The units of SAFE will not be freely tradable until one year from the initial purchase date. Although the units of SAFE may be tradable under federal securities law, state securities regulations may apply, and each Purchaser should consult with his or her attorney.

Purchasers will not become equity holders until the Company decides to convert the Securities into CF Shadow Securities or until there is a change of control or sale of substantially all of the Company’s assets.

Purchasers will not have voting rights, even upon conversion of the Securities into CF Shadow Securities; upon the conversion of the Crowd SAFE to CF Shadow Securities (which cannot be guaranteed), holders of Shadow Securities will be required to enter into a proxy with the intermediary to ensure any statutory voting rights are voted in tandem with the majority holders of whichever series of securities the Shadow Securities follow.

Purchasers will not be entitled to any inspection or information rights other than those required by Regulation CF.

Purchasers will be unable to declare the Security in "default" and demand repayment.

The Company may never elect to convert the Securities or undergo a liquidity event.

Equity securities acquired upon conversion of SAFE securities may be significantly diluted as a consequence of subsequent financings.

Equity securities issued upon conversion of company SAFE securities may be substantially different from other equity securities offered or issued at the time of conversion.

There is no present market for the Securities and we have arbitrarily set the price.

In a dissolution or bankruptcy of the Company, Purchasers will not be treated as priority debt holders and therefore are unlikely to recover any assets in the event of a bankruptcy or dissolution event.

Our business could be negatively impacted by cyber security threats, attacks and other disruptions.
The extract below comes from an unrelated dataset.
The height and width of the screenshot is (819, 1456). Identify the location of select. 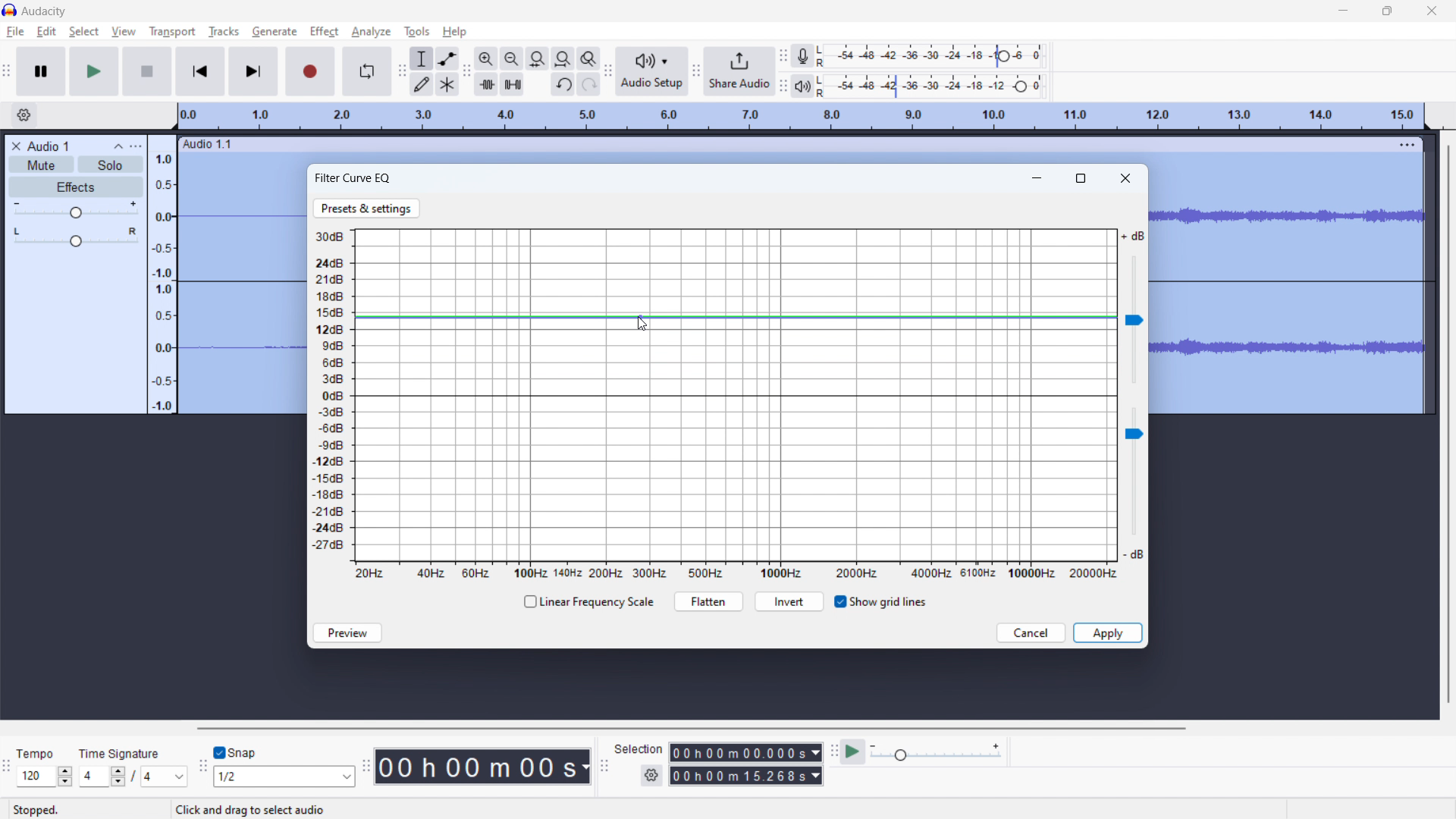
(83, 32).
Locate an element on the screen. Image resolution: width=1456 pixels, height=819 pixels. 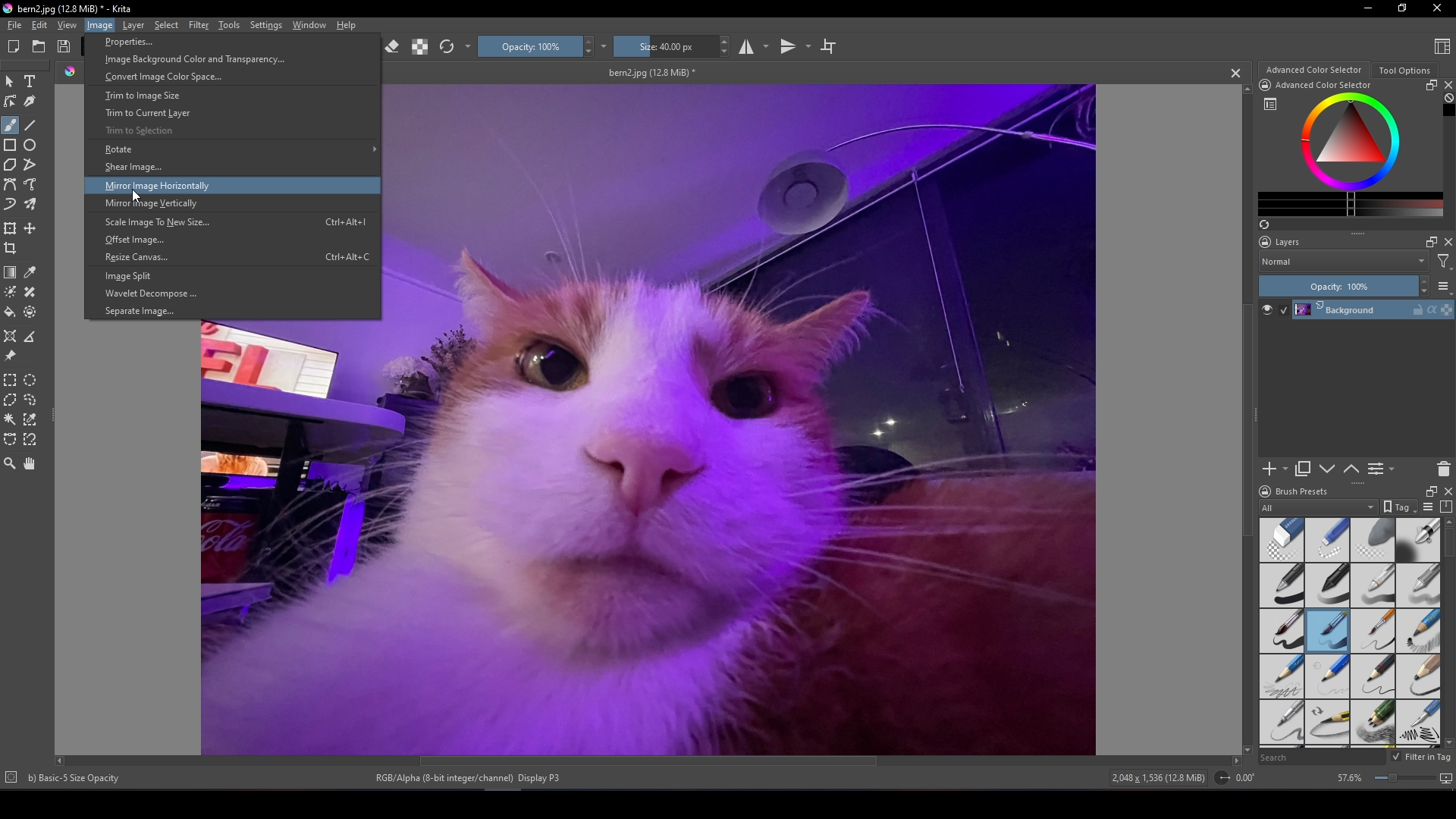
Image split is located at coordinates (234, 274).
The Company has the right to conduct multiple closings during the Offering

If the Company meets certain terms and conditions an intermediate close of the Offering can occur, which will allow the Company to draw down on half of the proceeds of the Offering committed and captured during the relevant period. The Company may choose to continue the Offering thereafter. Investors should be mindful that this means they can make multiple investment commitments in the Offering, which may be subject to different cancellation rights. For example, if an intermediate close occurs and later a material change occurs as the Offering continues, Investors previously closed upon will not have the right to re-confirm their investment as it will be deemed completed.